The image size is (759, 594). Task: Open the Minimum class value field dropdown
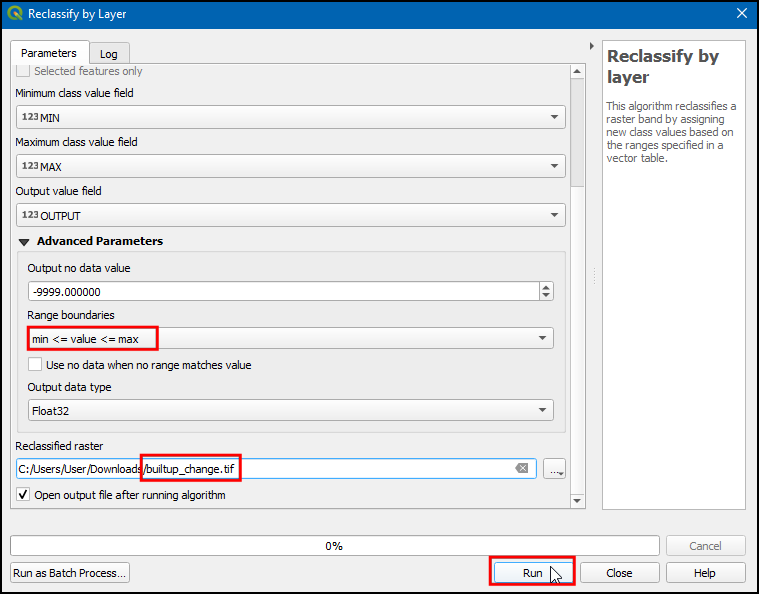click(290, 117)
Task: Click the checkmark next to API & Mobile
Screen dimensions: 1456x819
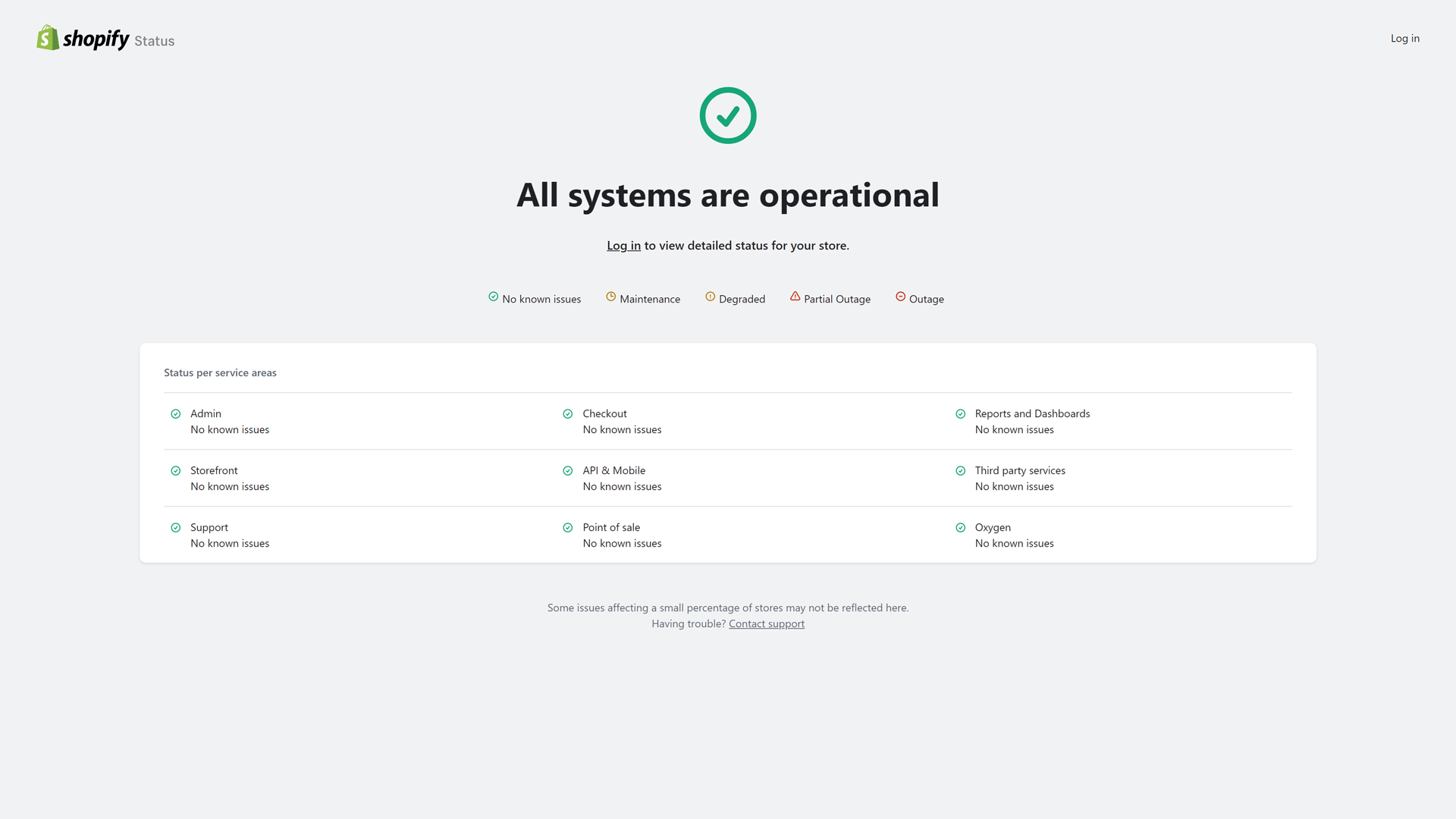Action: coord(568,471)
···
- _Description of the task_
Return each line of the records above verbatim, omitting the pictures.

- _The result_
The image size is (759, 594). Task: Open the Minimum class value field dropdown
click(290, 117)
Task: Click the checkmark next to API & Mobile
Screen dimensions: 1456x819
Action: coord(568,471)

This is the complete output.